→ **Task instructions**
From the data below, return each line in which the string "label" is found.

(Items from a dataset)
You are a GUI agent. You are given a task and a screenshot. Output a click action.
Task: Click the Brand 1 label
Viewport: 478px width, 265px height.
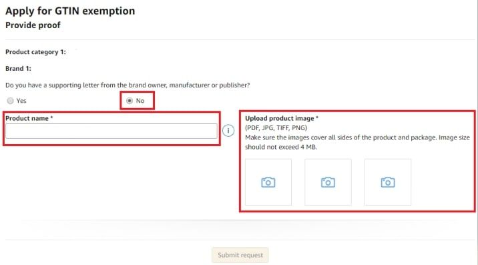point(18,69)
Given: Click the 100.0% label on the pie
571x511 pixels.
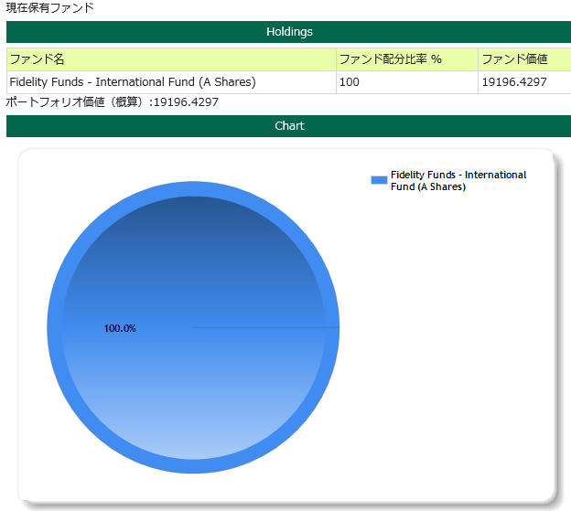Looking at the screenshot, I should pyautogui.click(x=120, y=328).
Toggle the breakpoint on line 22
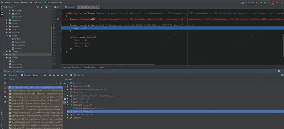The height and width of the screenshot is (129, 284). (x=58, y=19)
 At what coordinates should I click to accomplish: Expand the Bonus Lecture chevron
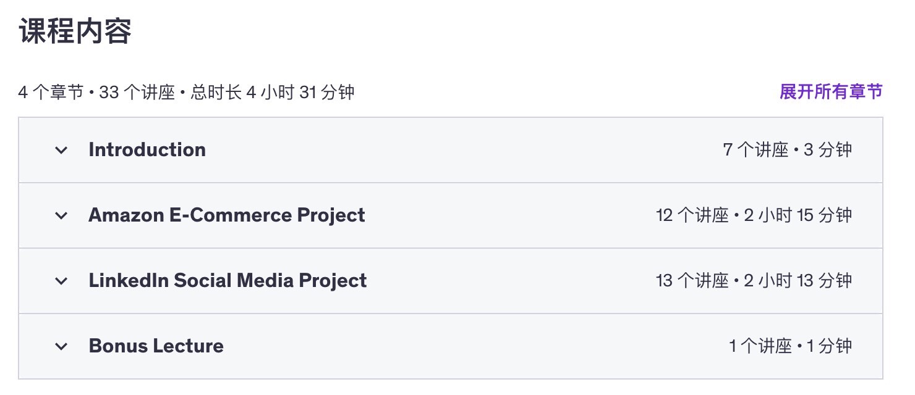[x=61, y=346]

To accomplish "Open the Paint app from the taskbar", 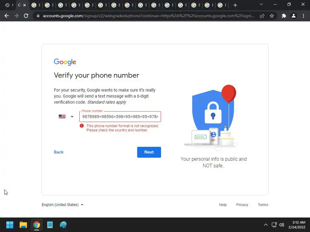I will click(63, 225).
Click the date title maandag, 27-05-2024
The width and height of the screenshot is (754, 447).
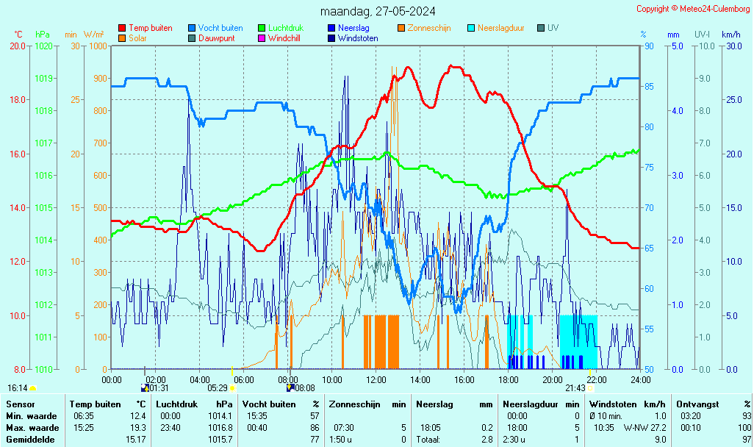(377, 12)
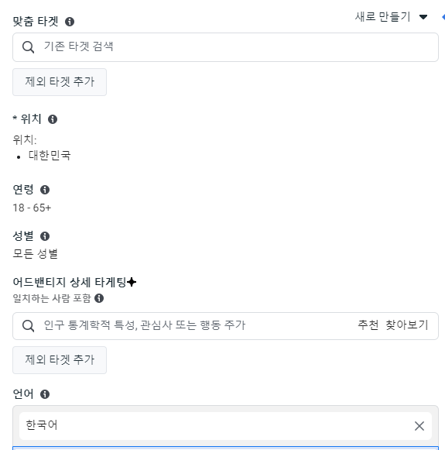445x450 pixels.
Task: Open the 위치 info tooltip icon
Action: point(53,119)
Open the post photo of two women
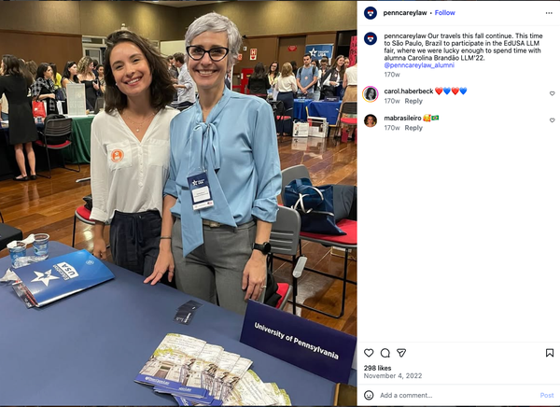The image size is (560, 407). pyautogui.click(x=178, y=203)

→ **Response area**
Task: Click the Brand 1 label
Given: Click the 100.0% label on the pie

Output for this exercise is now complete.